While Kenta Maeda electrified Twins fans with long outings in 2020, crafting starts that stretch into late innings hasn’t been and isn’t the Twins forte. In 2020 Michael Pineda and José Berríos each averaged 5.2 innings per game (five starts for Pineda, 12 for Berríos) while Maeda averaged roughly six innings (11 starts).

Darvish isn’t a consistent eight-inning starter, but statistically, he goes longer than any of the Twins’ current pitchers. In 2020 Darvish averaged north of six innings per game through 12 starts. Seven of those 12 outings were seven innings and only one was under six. Yes, it’s a small sample and no, his numbers haven’t been that high every year. Yet it does prove that Darvish has the capability to go deep in games and can do it often.

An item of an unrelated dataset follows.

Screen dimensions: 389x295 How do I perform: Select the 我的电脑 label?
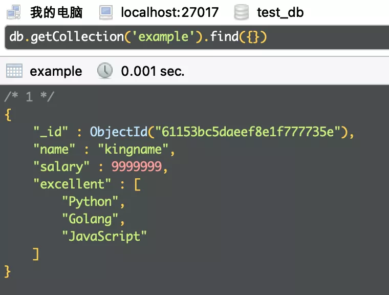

This could perhaps be valuable given the blows the Twins bullpen has received. With Trevor May, Matt Wisler, and Sergio Romo all gone it’s clear that young talent like Jorge Alcala, Cody Stashak, and perhaps Edwar Colina will be given ample opportunities. And while these youngsters have a wealth of talent, there are bound to be blunders, just as there are with any young player. Having a seasoned vet like Darvish could help control damage by going deep into games, preventing overuse of the bullpen, and preventing potential opportunities for wreckage.

3. How things Stack Up
As mentioned earlier, the Twins would need to offer up a wealth of talent in exchange for Garver. This is where things get complicated. The Cubs are in need of starting pitching, bullpen help, and consistent yet powerful hitting. While things could change amidst free agency, uncertainty looms over who the Twins would trade for Darvish.

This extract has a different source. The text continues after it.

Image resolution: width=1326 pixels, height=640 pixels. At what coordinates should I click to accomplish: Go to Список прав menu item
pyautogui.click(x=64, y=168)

Miguel Sano’s name comes to mind in regard to power hitting. The only problem? Third base is occupied by Kris Bryant (for now) and first base is locked down by Anthony Rizzo. Young second baseman Nico Hoerner has struggled at the plate, making him a potential swap for someone like Jorge Polanco. The Twins could offer up a top pitching prospect like Jordan Balazovic or even a current starter, yet this would defeat the purpose of building an elite and deep rotation.

If there is a position where the Twins have some leeway, it's the outfield. Despite non-tendering Eddie Rosario, the Twins have the luxury of possessing young talent like Alex Kirilloff, Brent Rooker, and Trevor Larnach. One of those names could anchor a puzzle piece of a potential Darvish trade.

All in all, the Minnesota Twins trading for Yu Darvish would be a bold move, one that could either go brilliantly or crash and burn. Coming off of one of the strongest pitching campaigns in the franchise’s history, making this move could capitalize on a strength and put the Twins in a position to seriously contend.